Upon activation by a virus or bacteria or their products, macrophages and other immune cells undergo dramatic metabolic changes (reviewed in Refs. [1,2]). For example, lipopolysaccharide (LPS) causes a switch from oxidative phosphorylation to glycolysis in macrophages, leading to increased lactate production and rapid ATP production to fuel the inflammatory response [3]. Changes also occur in several other metabolic pathways such as the tricarboxylic acid (TCA) cycle and amino acid and lipid metabolism, leading to the accumulation of certain metabolites [4]. A novel role for several of these metabolic components, outside regular metabolism, in the immune response, has been elucidated over the past decade or so 2, 3. These metabolic changes help the cells, both directly and indirectly, to fight invading pathogens.

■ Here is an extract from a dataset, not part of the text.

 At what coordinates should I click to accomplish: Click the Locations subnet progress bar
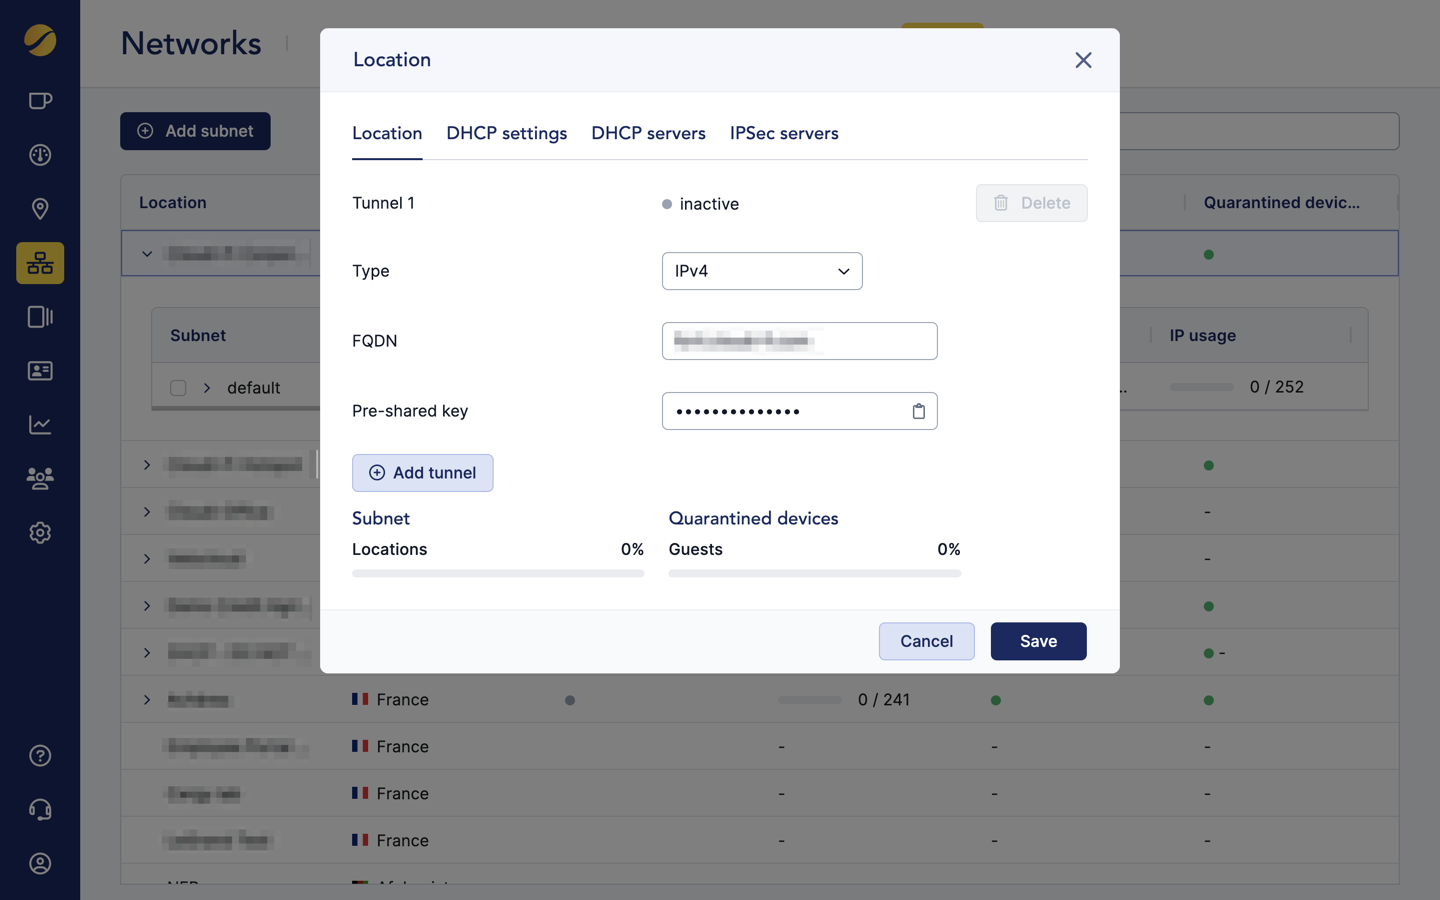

The metabolite itaconate (ITA) has emerged as a key immunoregulator in macrophages and is an important component of the host defense against pathogens. ITA is an α,β-unsaturated dicarboxylic acid (C5H6O4). It was first discovered in 1836 by Swiss chemist Samuel Baup, as an industrial product of citric acid distillation [5]. In the early 1970s, it was shown that ITA could inhibit the bacterial enzyme, isocitrate lyase (ICL), from several different bacteria 6, 7, 8. The role of ITA in innate immunity was expanded in 1995 when Lee et al. [9] discovered that Irg1 was highly upregulated in macrophages stimulated by LPS, and then in 2013, it was confirmed that ACOD1 (encoded by the gene Irg1) was the enzyme that catalyzed the production of ITA via the decarboxylation of cis-aconitate [10]. ACOD1 was then shown to be upregulated, in many cell types, by various immune stimuli 2, 11•, 12, 13. In this review, we will focus on the most recent discoveries regarding ITA, whose biology continues to surprise. ITA has been shown to have antibacterial and antiviral effects, as well as, in certain contexts, limiting inflammation (Figure 1). We will also examine the ways in which pathogens can evade the mechanisms of action of ITA and manipulate ITA for their own gain.